Каким образом на Руси зародилась именно царская власть — вопрос до конца не прояснённый. Одним из факторов было падение Константинополя в 1453 году и смерть последнего императора Византии. Вторым фактором стал значительный рост территории Великого княжества Московского, которое переросло пределы просто княжества и стало отдалённо напоминать по размерам Киевскую Русь. С одной стороны, великим князьям оказалось не с кем себя сравнивать, а с другой стороны, на фоне успехов казалось, что сравнивать себя уже не с кем, и не надо. Вместо этого Иван Третий женился на Софье Палеолог а придворные интеллектуалы постепенно развивали идею отдельной церковной власти и идею нового, собственного московского царя.

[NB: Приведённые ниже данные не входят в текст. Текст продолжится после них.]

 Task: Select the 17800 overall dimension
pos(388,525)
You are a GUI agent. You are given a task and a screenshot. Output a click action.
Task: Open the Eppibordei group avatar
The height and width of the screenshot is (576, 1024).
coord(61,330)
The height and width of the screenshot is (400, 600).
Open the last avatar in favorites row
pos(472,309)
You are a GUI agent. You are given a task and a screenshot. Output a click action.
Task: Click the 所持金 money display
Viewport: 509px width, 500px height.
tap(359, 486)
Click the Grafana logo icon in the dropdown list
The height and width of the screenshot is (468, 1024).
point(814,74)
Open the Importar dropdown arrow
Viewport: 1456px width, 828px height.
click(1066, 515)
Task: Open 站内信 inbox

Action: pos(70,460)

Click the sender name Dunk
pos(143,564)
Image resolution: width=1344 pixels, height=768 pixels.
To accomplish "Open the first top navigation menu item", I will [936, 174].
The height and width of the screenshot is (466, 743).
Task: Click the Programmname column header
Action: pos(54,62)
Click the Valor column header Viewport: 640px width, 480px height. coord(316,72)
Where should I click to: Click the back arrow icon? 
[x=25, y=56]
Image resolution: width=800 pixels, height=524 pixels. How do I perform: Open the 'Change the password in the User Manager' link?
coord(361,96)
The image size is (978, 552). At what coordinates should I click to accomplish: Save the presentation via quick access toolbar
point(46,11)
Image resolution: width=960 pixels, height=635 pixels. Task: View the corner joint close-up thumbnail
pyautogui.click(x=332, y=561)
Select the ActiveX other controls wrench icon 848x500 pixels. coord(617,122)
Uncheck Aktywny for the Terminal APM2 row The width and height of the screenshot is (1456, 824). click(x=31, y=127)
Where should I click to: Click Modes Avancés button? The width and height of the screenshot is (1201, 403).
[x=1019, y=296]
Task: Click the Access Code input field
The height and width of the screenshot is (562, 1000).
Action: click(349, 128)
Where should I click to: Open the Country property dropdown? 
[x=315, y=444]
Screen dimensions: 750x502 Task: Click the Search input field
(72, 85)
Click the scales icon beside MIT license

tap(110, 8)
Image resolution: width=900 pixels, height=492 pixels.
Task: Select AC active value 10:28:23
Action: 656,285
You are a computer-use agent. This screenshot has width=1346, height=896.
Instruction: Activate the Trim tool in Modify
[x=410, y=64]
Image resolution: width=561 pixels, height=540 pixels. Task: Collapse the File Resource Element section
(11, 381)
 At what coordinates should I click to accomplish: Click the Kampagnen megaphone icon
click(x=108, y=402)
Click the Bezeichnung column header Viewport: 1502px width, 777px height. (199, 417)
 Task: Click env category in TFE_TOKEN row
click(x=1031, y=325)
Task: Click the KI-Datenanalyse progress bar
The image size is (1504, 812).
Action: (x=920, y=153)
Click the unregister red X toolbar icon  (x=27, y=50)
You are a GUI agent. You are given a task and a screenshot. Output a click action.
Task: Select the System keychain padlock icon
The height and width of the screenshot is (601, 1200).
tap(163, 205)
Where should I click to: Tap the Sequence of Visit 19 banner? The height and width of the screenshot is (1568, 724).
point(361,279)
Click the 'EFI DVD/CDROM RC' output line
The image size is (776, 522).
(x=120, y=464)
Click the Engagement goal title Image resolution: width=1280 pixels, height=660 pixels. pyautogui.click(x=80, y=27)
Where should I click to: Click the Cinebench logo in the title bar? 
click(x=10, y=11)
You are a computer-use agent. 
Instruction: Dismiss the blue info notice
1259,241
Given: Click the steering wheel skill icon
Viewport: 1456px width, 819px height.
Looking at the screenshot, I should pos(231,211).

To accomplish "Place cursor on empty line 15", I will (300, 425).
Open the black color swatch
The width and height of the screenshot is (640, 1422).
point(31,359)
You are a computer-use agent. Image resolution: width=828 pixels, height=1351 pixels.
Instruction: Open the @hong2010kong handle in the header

Утверждению царства способствовали подсчёты астрологов. По данным лучших специалистов близился конец света, а значит, в XV веке у нового царя были хорошие шансы стать тем человеком, которому по пророчеству Мефодия Патарского было суждено победить мусульман и передать венец Христу в Иерусалиме. Последний царь также обладал полнотой земной власти и мог накануне конца света действовать разными методами. На то, чтобы решиться на присвоение царство, ушло добрых 70 лет. Царство давало носителю обжигающее чувство собственной исключительности, которое возможно сыграло печальную роль в судьбе Ивана Грозного. Однако даже царство не спасло от огромного пространства — и Грозный, а за ним и его преемники, мучительно добивались внешнего признания нового титула и искали воображаемых братьев в самых разных местах, от Англии до Испании. Во время Смутного времени изменилось многое, но идея царства осталась. Вместе с ними прижились своеобразно понятые византийские идеи о том, что государь обладает властью над собственностью и имуществом, а иногда и над жизнями подданных. Относительно “приличную” форму царству придавали законы, которые были необходимы для управления ставших уже совсем необозримыми территорий. 

Балансом всей новой системе власти стал огнестрел, ставший в шестнадцатом веке эффективным и дешёвым способом отстаивания права на миграцию, жизнь и свободу. Как осознали Кузьма Минин и Дмитрий Пожарский, добрым словом и самопалом можно добиться значительно больше, чем только добрым словом. В XVII веке баланс царства, земского собора, православной веры, писаного закона, самопала, степи и Сибири определял пути развития русской монархии. В восемнадцатом веке всё сдвинулось в поле абсолютизма. Однако удержать Россию от “последнего царства” у абсолютной монархии не получилось — и в двадцатом веке уже Владимир Ленин с Иосифом Сталиным повели страну навстречу новому мировому апокалипсису. Причастность к наступлению апокалипсиса даёт ощущение избранности не только царю, но и тем, кто идёт (или живёт) рядом с ним, что порождает особый статус столицы страны и добавляет административной гиперцентрализации сакральный ореол. Кто в центре тот и прав. В этой системе “демократия” нужна только для совещания власти самой с собой (Земский собор, Государственная дума). Реальная демократия условного “западного типа” с представительством большинства слоев общества в России работает только в переходные эпохи Смутного времени, Гражданской войны или крушения Советского союза.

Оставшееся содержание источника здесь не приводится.